> Passage:
Single mom loses job;
gains second shot at career

Graduations are usually celebrations. But for Stefanie Johnson, a 33-year-old single mother, her looming commencement next August from St. Francis College in Brooklyn will be a bittersweet “crossroads.”

On one hand, it will mark a milestone. After becoming pregnant with her 12-year-old daughter Taylor Williams during her sophomore year, Johnson gave up her pursuit of an undergraduate degree in English at Tufts University for a full-time job, salary and benefits as a coordinator for a foreign investment bank in 1996. Stefanie bore most of the responsibility of raising her child; Taylor's father rarely helped out.

But, due to a round of layoffs at her company in January, she got an unexpected second chance to finish her first degree, a B.A. in Economics from St. Francis. And, despite working for her firm for more than a decade, Johnson said she felt unusually calm about her pink slip.

“At that time I had a lot of personal things going on as well,” Johnson said. “My niece passed away on the 13th of January and I went back into work two days later and got laid off. But, honestly, I had a very positive attitude about it because as a Christian, I just know that God is going to take care of me.”

Johnson felt that although one door was closing, a window was opening.

“I kind of felt like I had been trapped in a job that I didn’t necessarily want to be doing,” Johnson said. “But it was necessary for me to provide for myself and my child. We had great benefits and it was stable. So, you get comfortable. You get that stability.”

She tries to shield her daughter, Taylor, from any additional stress due to the recession but Taylor can't help but notice her mother's heavier load.

"It's been a little bit more difficult recently," Taylor said, " Like we wanted to go skating but we couldn't because Mommy didn't have enough money to take us and also because she had so much work to do. So, she's trying to find out how to balance school, and me, and work, and everything. So, it's a lot."

Still, Taylor says her mom's resilience has inspired her during the recession.

> Short exercise 1: Decide whether each statement agrees with the article about Stefanie Johnson, answering yes or no and quoting the words of the article that settle it: (a) Johnson had been studying English at Tufts University before she left for a job. (b) Johnson lost her job before her niece died. (c) Taylor's father shared equally in raising her.
> Short exercise 2: Continue the article about Stefanie Johnson from the point where it stops.
The material after this point comes from a separate source and has no connection to the article.

> Collected data:
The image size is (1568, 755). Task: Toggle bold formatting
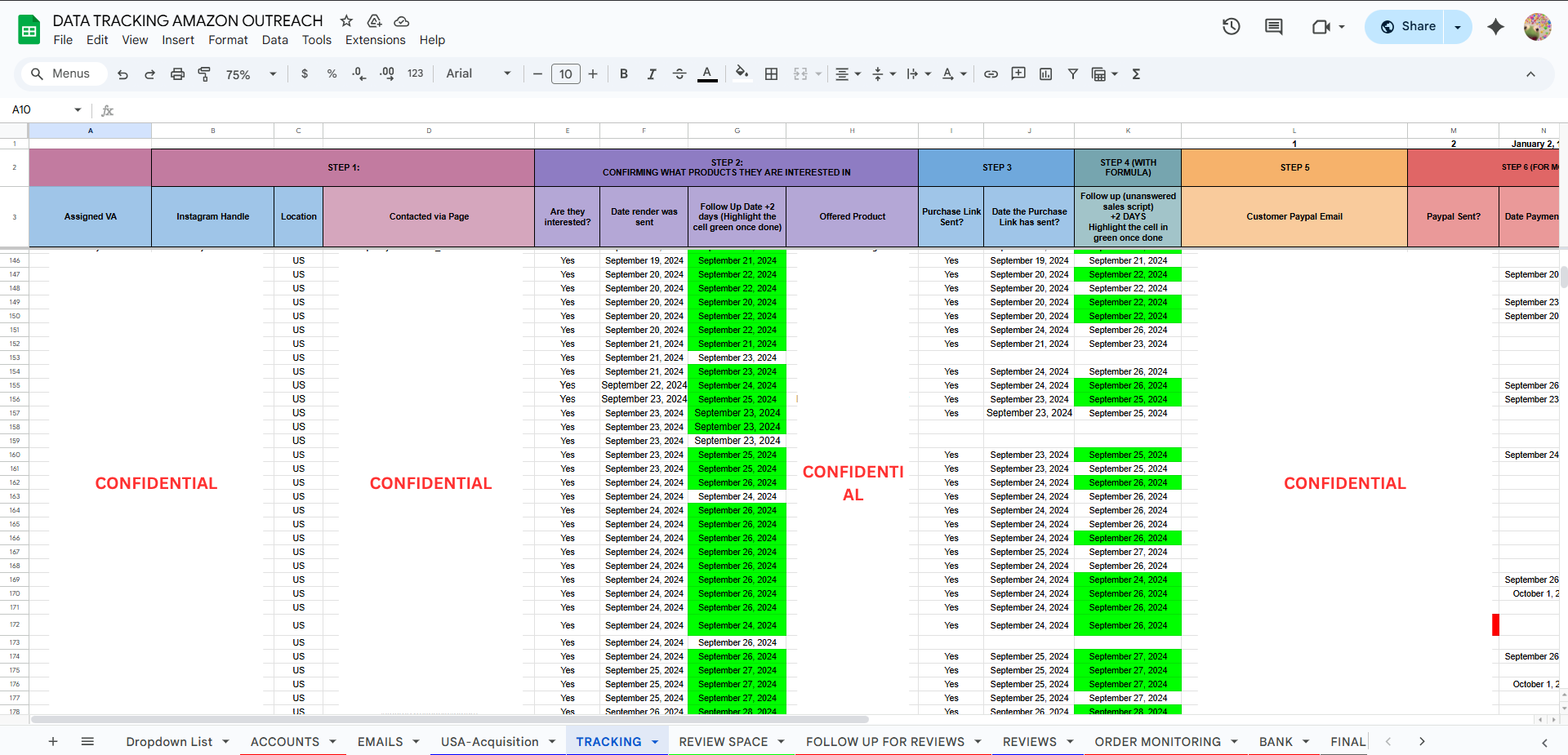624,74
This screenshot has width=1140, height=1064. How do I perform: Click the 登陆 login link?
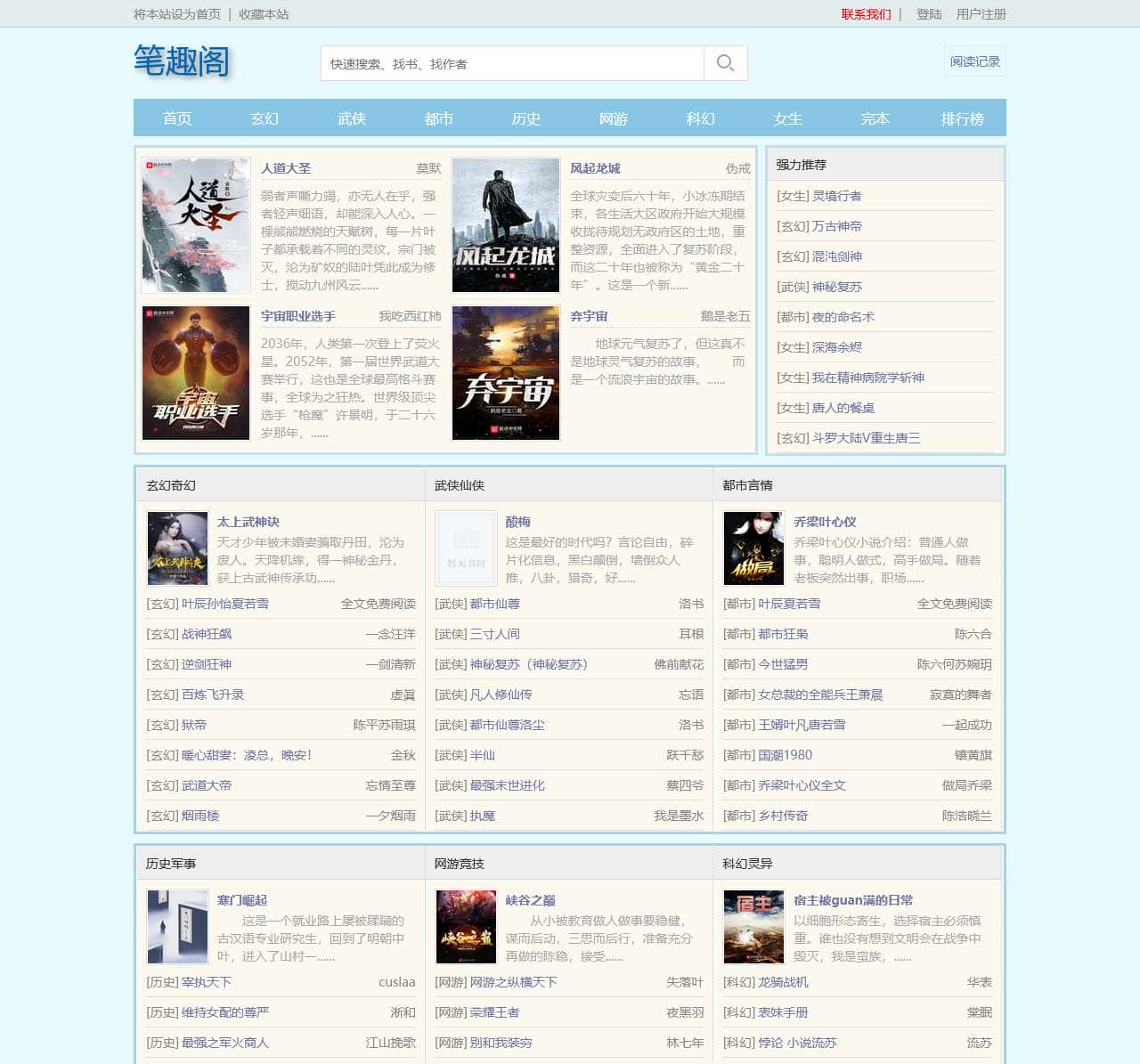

> Result 1:
(a) Yes: "Johnson gave up her pursuit of an undergraduate degree in English at Tufts University for a full-time job"
(b) No: "My niece passed away on the 13th of January and I went back into work two days later and got laid off."
(c) No: "Stefanie bore most of the responsibility of raising her child; Taylor's father rarely helped out."

> Result 2:
"She's definitely taught me to keep God first because we have that foundation," she said. "She has also inspired me to become more hard working because she's always so tired because she does so much."

Now with the reality of unemployment, Johnson hopes to beat the recession by investing in her education, like millions of other Americans with limited job opportunities. Enrollment numbers at undergraduate and graduate institutions have increased ten percent since the recession started in 2007, according to data provided by the U.S. Census Bureau.

“I’m not sure what I’m going to do next,” Johnson said. “But I don’t want to reenter the workforce not having my degree and being in the same position.”

But graduation also marks the end of her student loans that have supplemented her stretched budget. Her unemployment checks, which she filed for in May, will also dry up this December. So, despite working two part-time jobs, Johnson isn’t sure if her new degree will help make ends meet. She works as an assistant for a local playwright but her pay is sporadic. She is also working as production assistant for an independent film but she works for free.

With the additional funds from her part-time work and unemployment benefits, she gets by on about $1500 a month and $10,000 in student loans help her pay for tuition. But with a daughter applying to private and charter high schools and the cost of a two-bedroom apartment in Crown Heights, plus other expenses, Stefanie says she still has to cut corners.

Yet, she is happy to have the chance to explore several different creative fields; an opportunity she says that wouldn't have happened without unemployment.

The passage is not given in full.